* [Problem statement]: There should be no pictures in your answer, only an exact copy of the lines from the one with "Task: Toggle the Spam filter switch" through the end of the material.

**********

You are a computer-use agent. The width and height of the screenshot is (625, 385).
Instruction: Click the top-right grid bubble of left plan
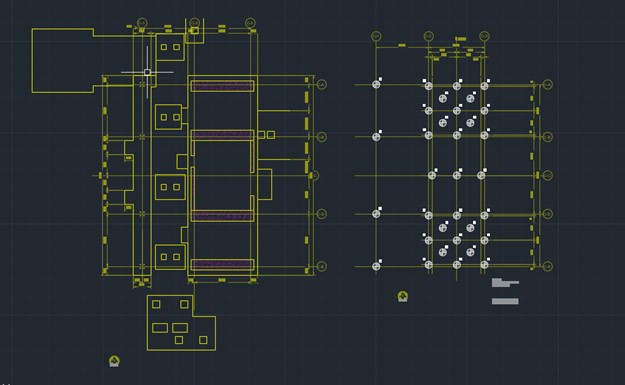[x=250, y=23]
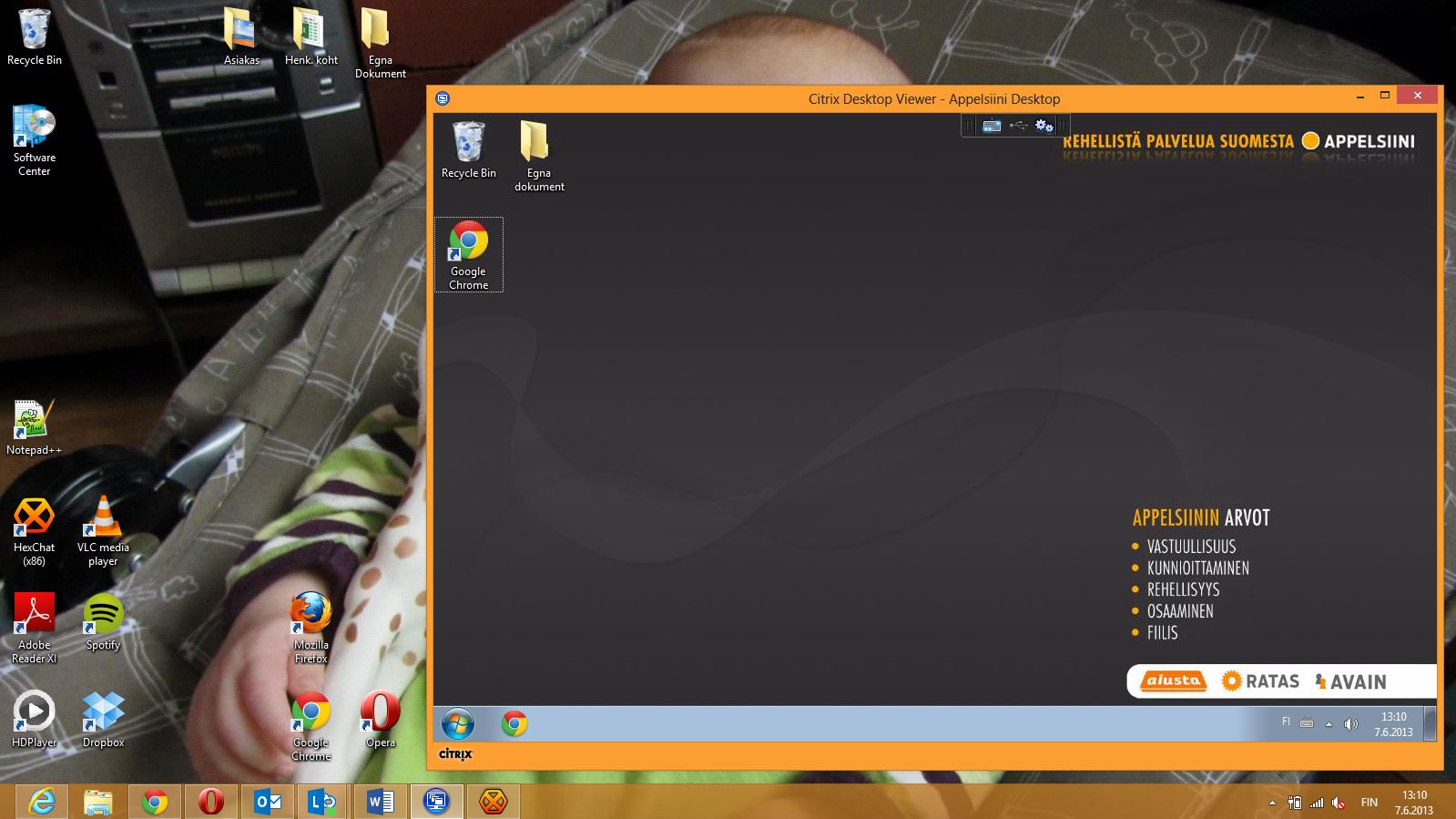Open Citrix preferences gears icon
1456x819 pixels.
tap(1044, 126)
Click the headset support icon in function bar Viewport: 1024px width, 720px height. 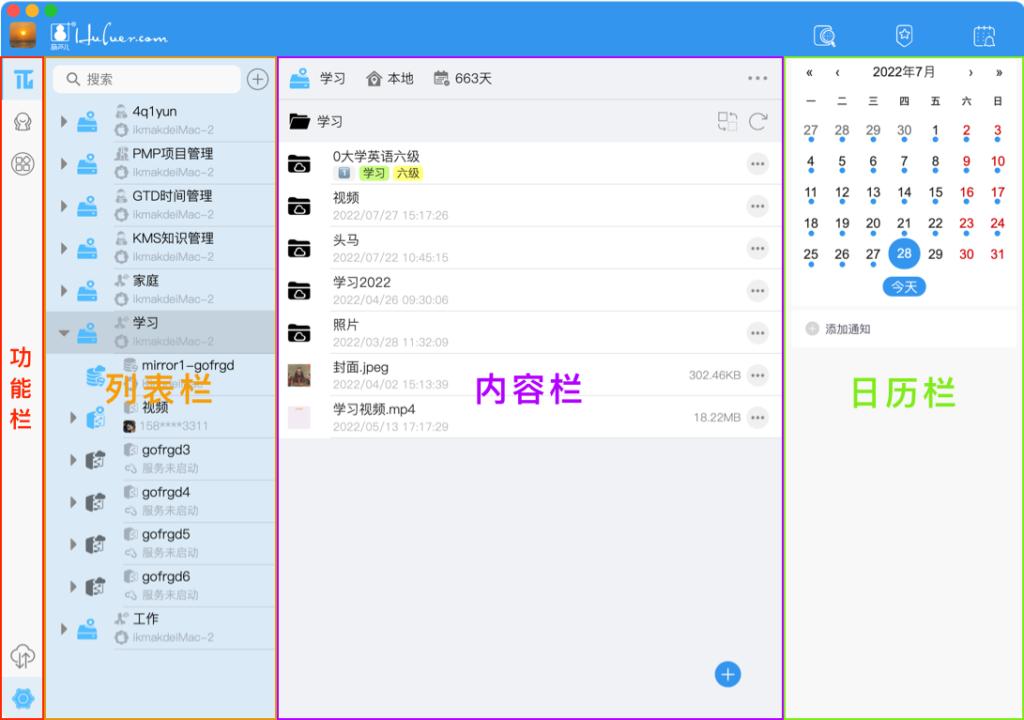pyautogui.click(x=21, y=121)
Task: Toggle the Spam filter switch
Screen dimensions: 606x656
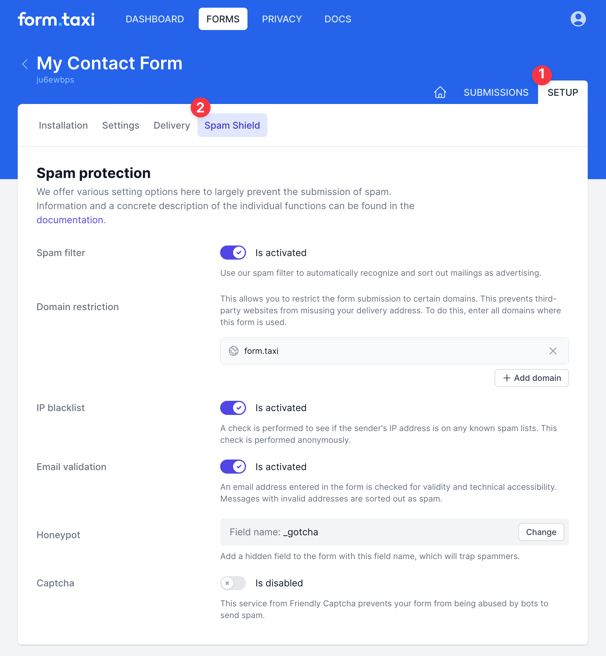Action: (233, 253)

**********

* [Your response]:
Task: Toggle the Spam filter switch
Screen dimensions: 606x656
Action: (233, 253)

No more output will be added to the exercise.